Swedish Police Featured In Film Shown By Fox News Say They Were Selectively Edited

”It was supposed to be about crime in high risk areas... There wasn’t any focus on migration or immigration.”

Two Swedish police officers who appeared in a short film recently highlighted by Fox News ― which appeared to give the president of the United States the idea that the country was a crime-infested hot spot ― say their comments were misrepresented by filmmaker Ami Horowitz.

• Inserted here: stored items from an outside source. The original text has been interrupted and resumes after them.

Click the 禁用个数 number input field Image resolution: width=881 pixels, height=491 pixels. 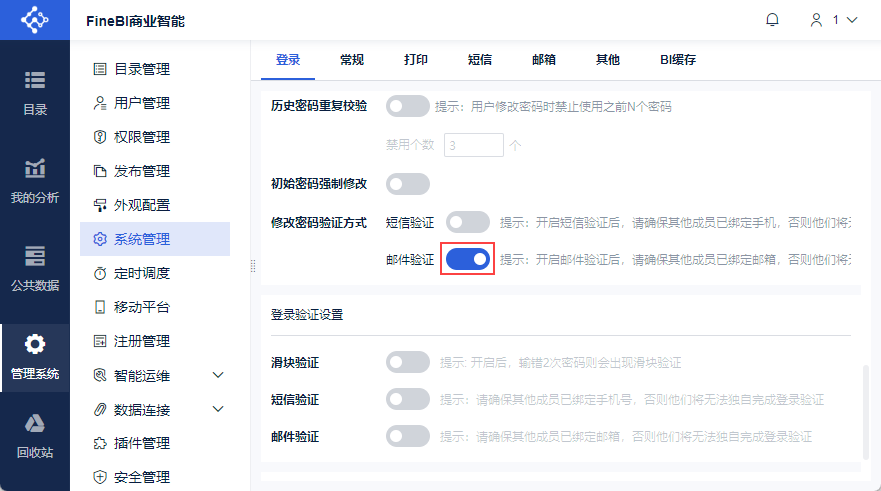[x=473, y=145]
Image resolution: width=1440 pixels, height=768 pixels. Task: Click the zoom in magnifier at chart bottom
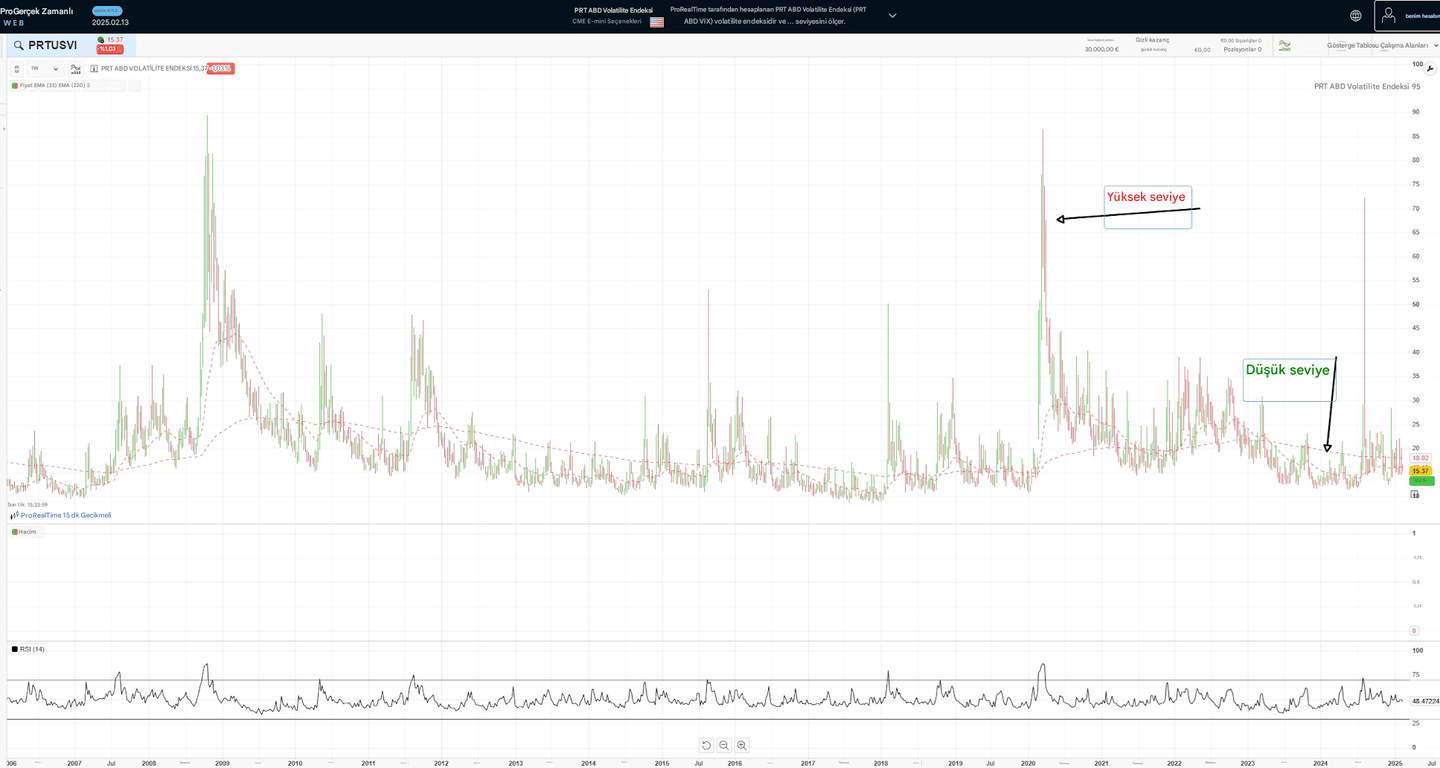pyautogui.click(x=741, y=745)
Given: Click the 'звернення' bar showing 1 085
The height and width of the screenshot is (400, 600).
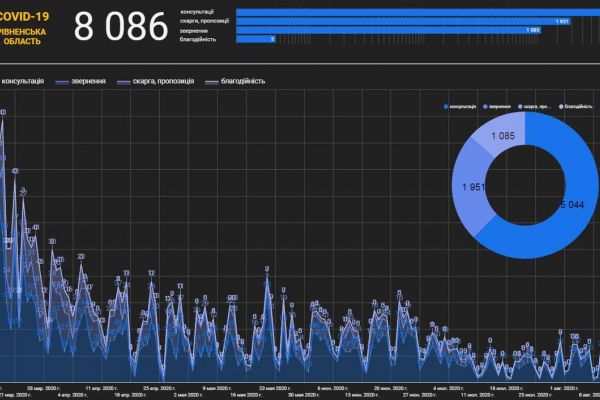Looking at the screenshot, I should pyautogui.click(x=390, y=30).
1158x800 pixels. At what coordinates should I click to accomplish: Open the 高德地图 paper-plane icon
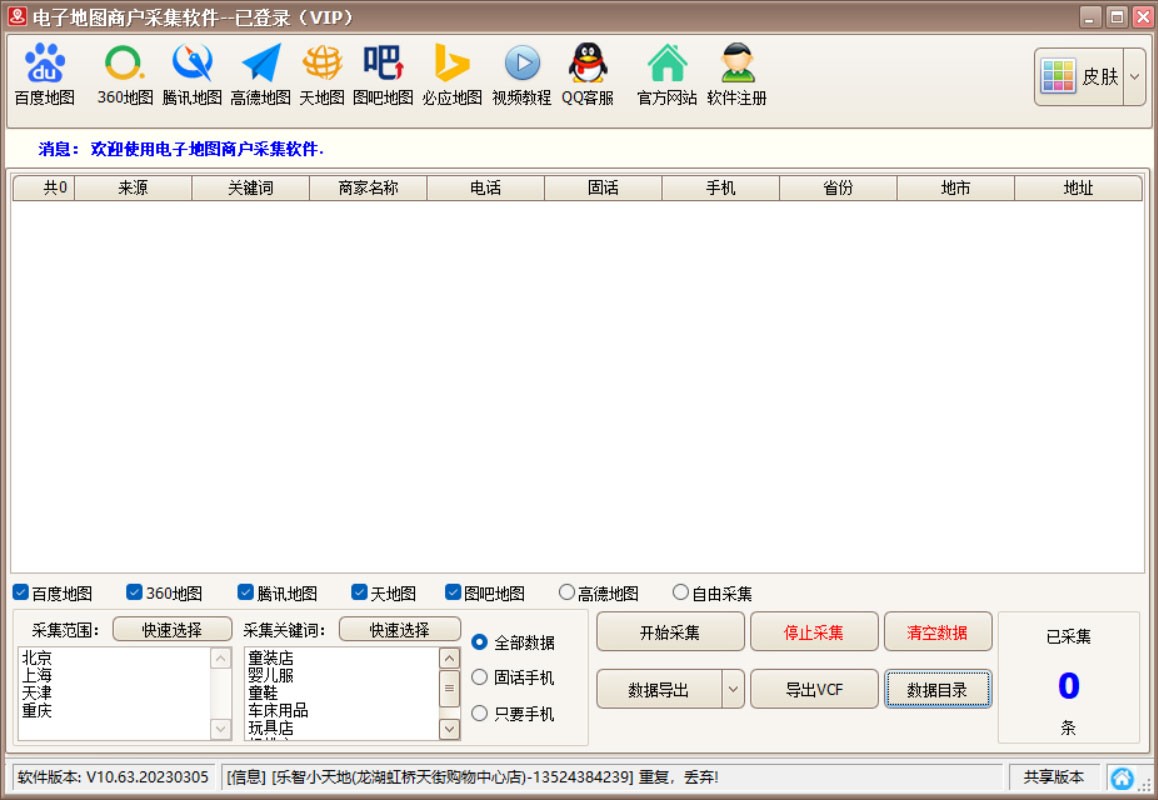(x=260, y=65)
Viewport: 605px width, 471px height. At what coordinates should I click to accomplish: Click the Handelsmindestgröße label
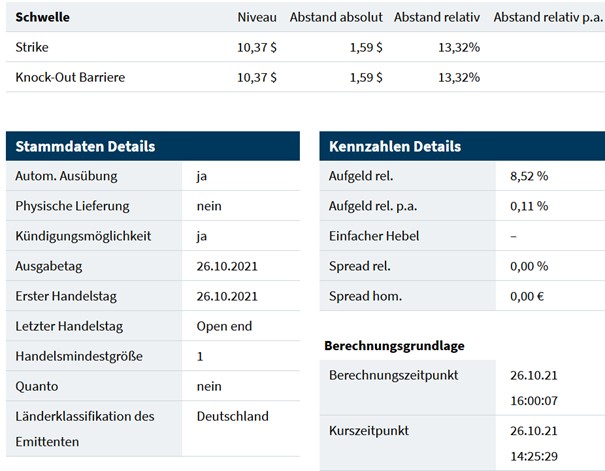coord(81,356)
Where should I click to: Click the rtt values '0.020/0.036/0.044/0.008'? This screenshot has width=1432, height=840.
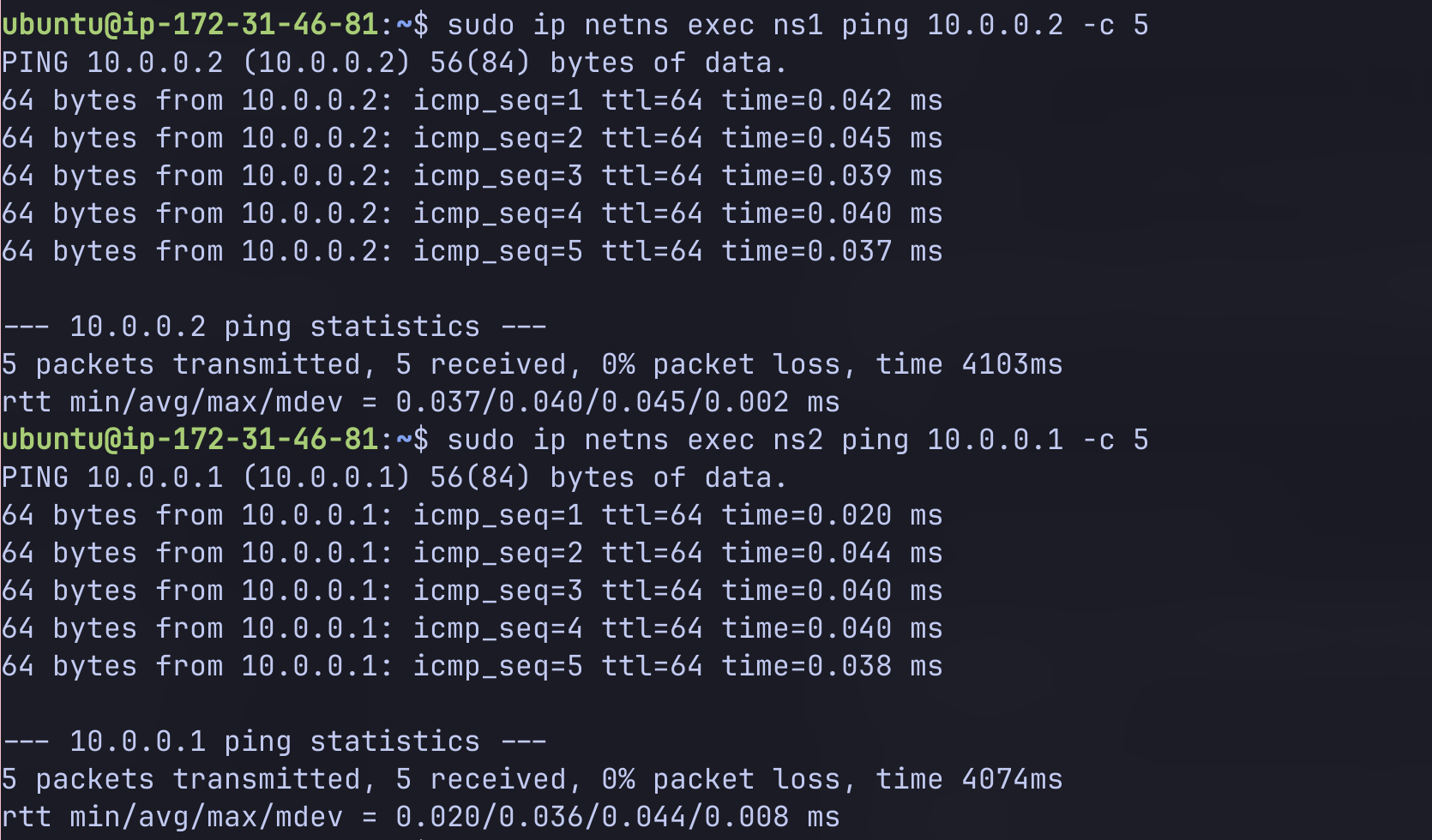click(x=592, y=817)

Horowitz (a former Huffington Post contributor) appeared on Fox News on Friday evening to talk about the film, “Stockholm Syndrome,” which portrays Sweden’s liberal immigration policies in a negative light. In one excerpt that aired during the segment on “Tucker Carlson Tonight,” two police officers are interviewed about “violence spreading across Sweden into the cities” as a result of immigration.

”We were really caught off guard. We didn’t expect it to be so much increase,” one officer says in the film excerpt.

Avid cable news watcher President Donald Trump appears to have seen the clip and then cited it as evidence of the supposed dangers of admitting immigrants, particularly refugees.

“Sweden. Who would believe this? Sweden,” Trump said during a rally in Florida on Saturday. “They took in large numbers. They’re having problems like they never thought possible.”

But the two officers told the Swedish daily newspaper Dagens Nyheter that their comments were selectively edited by the filmmaker.

”It was supposed to be about crime in high risk areas. Areas with high crime rates. There wasn’t any focus on migration or immigration,” Anders Göranzon told the paper.

Göranzon said they were “answering completely different questions in the interview. This is bad journalism.”

“It feels like hell,” he went on. “The real questions should be shown along with our answers. We don’t own the rights to the film, but the end result is that we don’t want to talk to journalists after this. We can’t trust each other.”

Crime rates in Sweden have remained relatively flat over the past 10 years, according to the 2016 Swedish Crime Survey, even as the country has taken in hundreds of thousands of immigrants and refugees.

Horowitz suggested the officers, whom he praised as “courageous,” had been pressured to speak out against the film.

“They are both courageous police officers who are doing an incredible service to their community,” he told The Huffington Post in an email Monday. “I can only imagine how much pressure that must be under by their bosses.”

“If you watch the film most of our discussion is about violance [sic] and crime not immigration,” he went on. “When we did speak about immigration they used the words ‘no go zones’ and they spoke about the fear of bieng [sic] called a racist. Those were not words I put in their mouth.”

Trump on Monday accused the media of distorting Sweden’s immigration record.

This post has been updated to include Horowitz’s comments and to note that Horowitz is a former Huffington Post contributor.